Creato il 26 dicembre 2013 da Eldorado

La stampa, i politici, i millantatori non saranno invitati. I venti anni del levantamiento, dell’insurrezione del movimento zapatista saranno privati, riservati ai soli addetti ai lavori. L’ultima rivoluzione possibile nell’America Latina del secolo XX celebra sè stessa con discrezione, magari per ricordare così, in forma sommessa, quella sessantina di morti che costò ed un processo che, abbandonate presto le prime pagine dei giornali, è continuato tutto sommato leggero nel corso degli anni.

Inglobata, circoscritta, illusoria: della rivoluzione morbida dei zapatisti è stato scritto di tutto e quasi sempre in termini riduttivi. Di una cosa, però, siamo certi. La sollevazione dell’Ezln rappresentò lo spartiacque tra due mondi completamente diversi, quello delle regole imposte -come e comunque sia- per una società retta dal neo-liberalismo e dal mercato e quello del potere dal basso, generato sulle necessità delle persone. Mentre in Messico fu una risposta chiara e decisa allo scempio provocato dal governo Salinas de Gortari, la portata del gesto zapatista doveva scuotere nel profondo l’animo di un continente. Sulla scia della rivoluzione dell’Ezln venne infatti tutto il resto, che non era solo l’opposizione ai trattati (il Nafta entrò in vigore proprio lo stesso giorno della rivolta) ma era il reclamo di un mondo differente e possibile. Deposte le armi, quella rivoluzione è continuata attraverso il dialogo e la partecipazione, stesso metodo usato da quelle nazioni latinoamericane che successivamente premiarono nelle urne la proposta anti-liberalista. Quello del Chiapas era stato un movimento precipuamente indigeno: indigeni che rompevano barriere, che rifiutavano il governo centrale, che si battevano per i propri diritti. Lo stesso messaggio che in pochi anni avrebbe abbattuto l’ordine costituito da secoli in stati come Bolivia ed Ecuador.

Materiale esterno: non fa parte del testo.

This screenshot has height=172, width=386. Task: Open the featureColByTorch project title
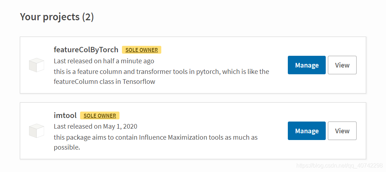pyautogui.click(x=86, y=49)
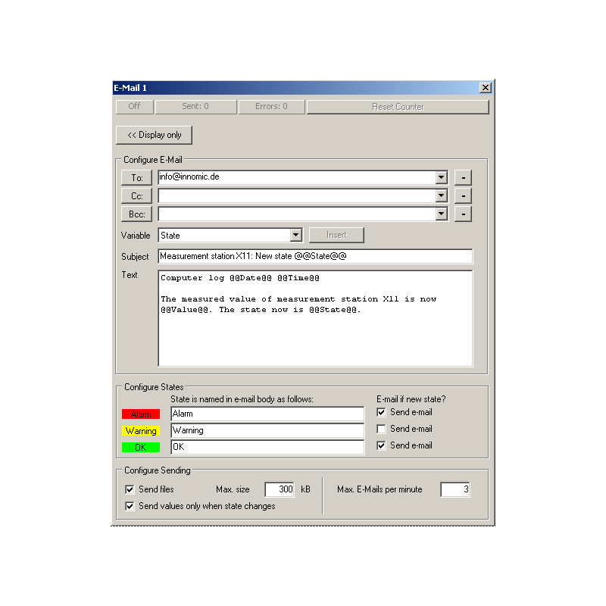The height and width of the screenshot is (606, 606).
Task: Open the To address dropdown list
Action: (x=442, y=178)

Non è stato tutto facile per i zapatisti in questi venti anni. Il governo messicano, dopo aver inizialmente ingoiato il boccone amaro dell’enclave creato nel Chiapas, le ha tentate tutte per smantellare l’esperimento, dal boicottaggio dei comuni autonomi alla creazione di gruppi paramilitari, dalle manipolazioni alle azioni militari. L’autonomia zapatista, però, è ancora lì che regge, con le sue contraddizioni, ma anche con i suoi caracoles, le sue lumachine e le sue escuelitas, alla ricerca congiunta, tra dirigenti e cittadini, del buon governo. Il subcomandante Marcos ha promesso nuove iniziative per il 2014, perché in fondo la lotta, scrive, ¨non è quella che si vince o che si perde, ma quella che prosegue nel tempo¨.

Se prendiamo il tempo come ordine di misura, per il Messico le cose non sembrano essere cambiate dai tempi di Salinas de Gortari. Il paese continua ad essere in vendita –si veda la recente riforma degli idrocarburi- e permane immutata nella coscienza della maggioranza l’idea che entrare nel primo mondo significhi essere accondiscendente alla logica di mercato, nonostante il prezzo altissimo da pagare. Mentre la festa per pochi continua, c’è una legione di poveri alla finestra ad aspettare, una legione di cinquanta milioni di persone che attende un’altra frustrata come quella che venti anni fa svegliò gli abitanti di San Cristóbal de las Casas.